DOCUMENT EXTRACT -
Holistic design for the modern MCU platform
May 24, 2017
To meet the demands of today's industrial and consumer applications, microcontrollers must be as fast and efficient as possible while meeting the nece...
To meet the demands of today's industrial and consumer applications, microcontrollers must be as fast and efficient as possible while meeting the necessary cost constraints. Taking a holistic design approach that considers ways to enhance all aspects of the MCU platform, from the CPU core to memory to the fabrication process, can provide the required performance and power levels within cost-sensitive budgets.
Microcontrollers (MCUs) are ubiquitous in our lives. In the morning, they perk up our coffee machines; on our way to work, they help run our vehicles; at home, they enable a variety of devices we rely on every day. In all these areas and more, application-specific microcontrollers have achieved a powerful position.
However, as user expectations become more sophisticated, industrial and consumer application manufacturers face growing cost and performance pressures. Their approach to countering these pains is to increase their use of the platform concept. Designing multiple industrial applications for platform-based development allows designers to reuse previously developed elements to help reduce costs.
Several key enhancements give an MCU platform the flexibility to be adapted for general use, as well as the desired power and performance levels needed within the required system cost parameters:
· Improved code efficiency
· Low-power fabrication process
· Advanced interrupt handling
· Multibus configuration
· Extreme connectivity
· High-speed flash memory
The best MCU platforms take a holistic design approach, aligning development of the CPU core, flash technology, fabrication process, system architecture, and peripherals such that they all work together to form an optimally efficient system.

THE DATA -
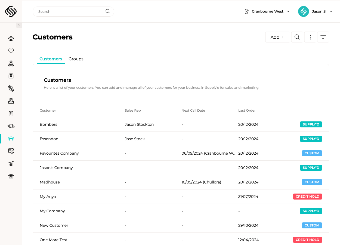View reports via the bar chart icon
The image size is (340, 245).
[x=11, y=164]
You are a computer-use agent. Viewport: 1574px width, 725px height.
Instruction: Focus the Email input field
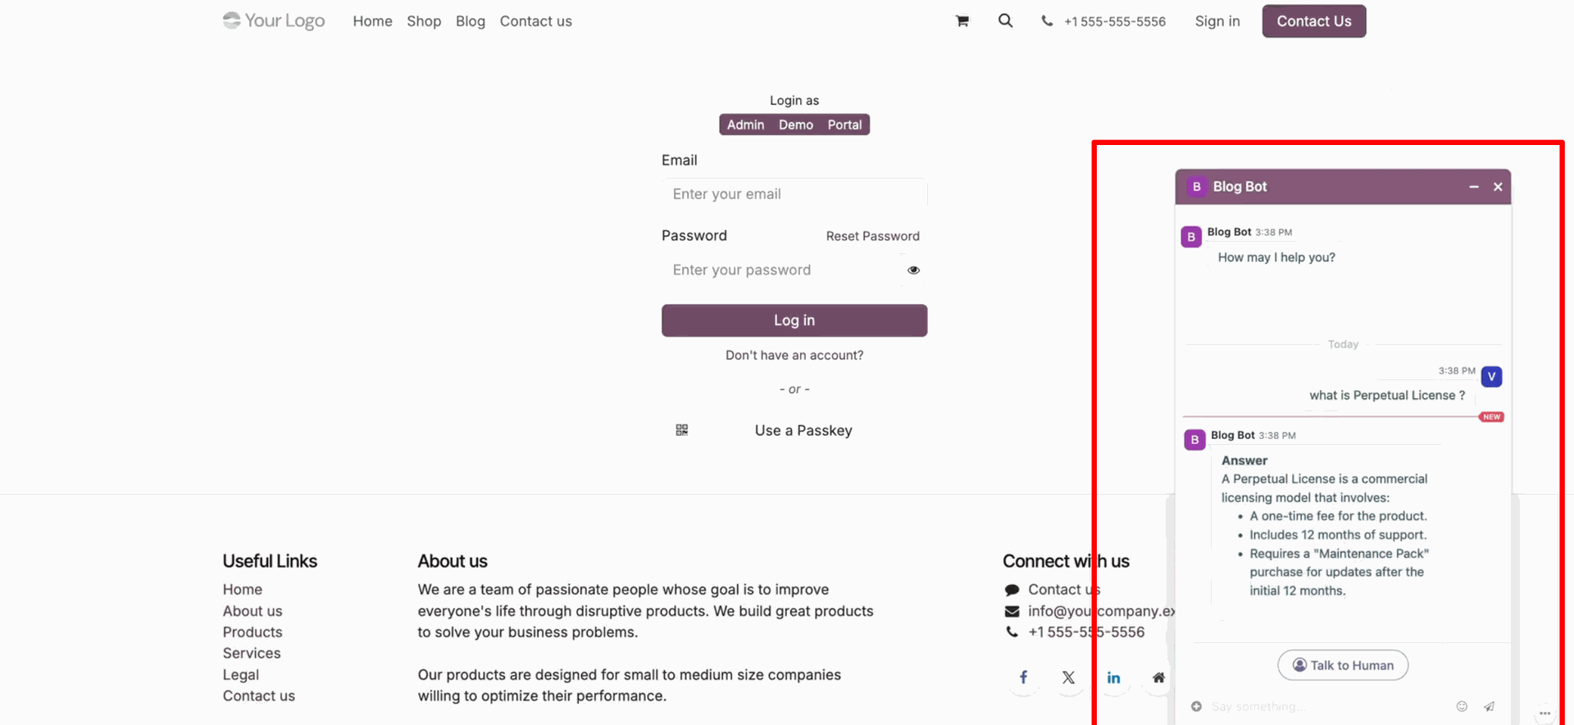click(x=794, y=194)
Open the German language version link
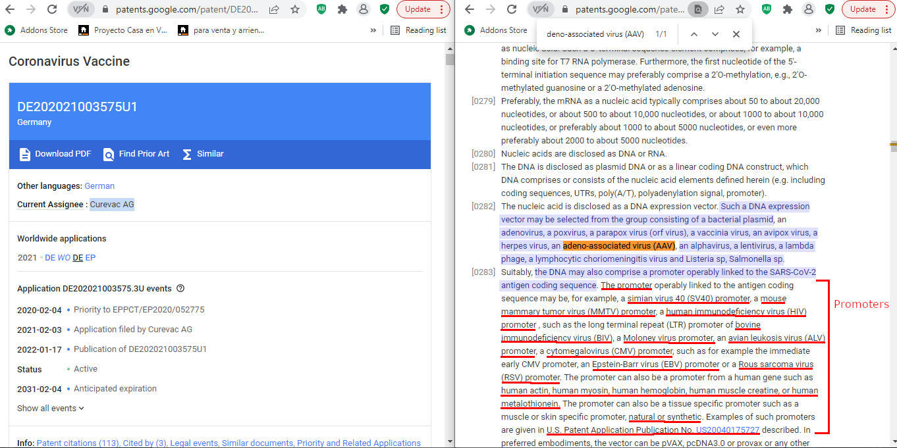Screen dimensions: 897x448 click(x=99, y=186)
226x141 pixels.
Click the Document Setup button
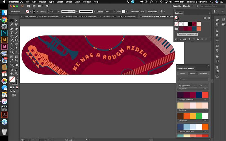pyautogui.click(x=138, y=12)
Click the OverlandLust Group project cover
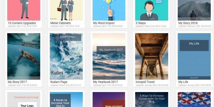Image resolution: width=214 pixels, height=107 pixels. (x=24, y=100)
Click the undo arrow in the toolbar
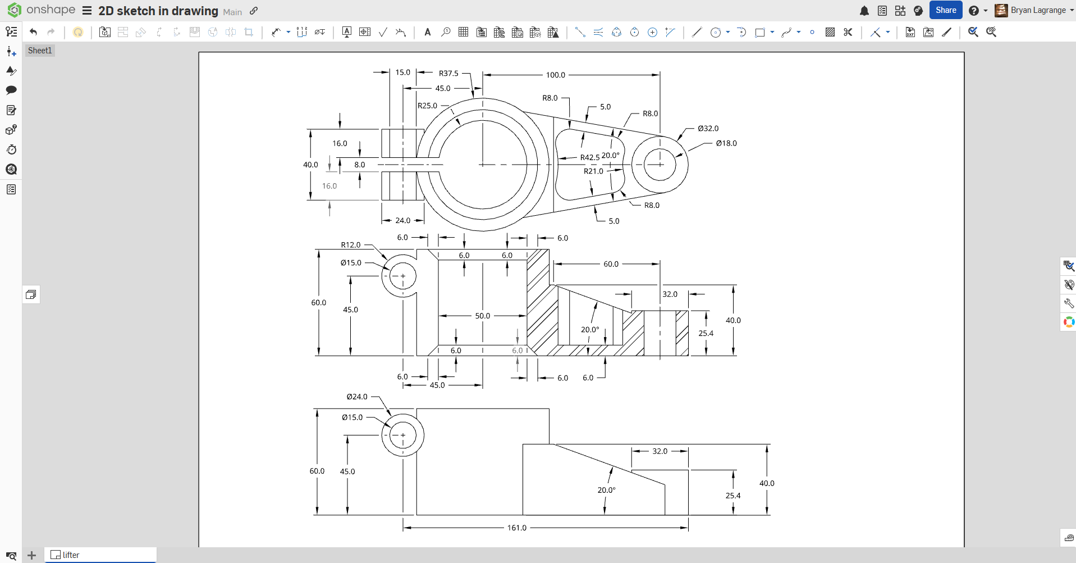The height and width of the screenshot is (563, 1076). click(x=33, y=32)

REQUIRED TASKS -
(A) Reproduce part of the microcontroller article word for word: begin at the words "Holistic design for" and stop after "within cost-sensitive budgets.".
(B) Update every one of the rows that come after the microcontroller article by replacing "button" with "control", keeping everything else the same. Leave the pictures out of your answer.
The microcontroller article and the rows have nothing to do with each other.

EXERCISE SOLUTIONS -
(A)
Holistic design for the modern MCU platform
May 24, 2017
To meet the demands of today's industrial and consumer applications, microcontrollers must be as fast and efficient as possible while meeting the nece...
To meet the demands of today's industrial and consumer applications, microcontrollers must be as fast and efficient as possible while meeting the necessary cost constraints. Taking a holistic design approach that considers ways to enhance all aspects of the MCU platform, from the CPU core to memory to the fabrication process, can provide the required performance and power levels within cost-sensitive budgets.

(B)
View reports via the bar chart icon
The image size is (340, 245).
[x=11, y=164]
You are a computer-use agent. Viewport: 1574px width, 725px height.
Instruction: Focus the Email input field
click(x=794, y=194)
Open the German language version link
Screen dimensions: 897x448 click(x=99, y=186)
226x141 pixels.
Click the Document Setup control
pyautogui.click(x=138, y=12)
Click the OverlandLust Group project cover
Image resolution: width=214 pixels, height=107 pixels. (x=24, y=100)
Click the undo arrow in the toolbar
The height and width of the screenshot is (563, 1076). click(x=33, y=32)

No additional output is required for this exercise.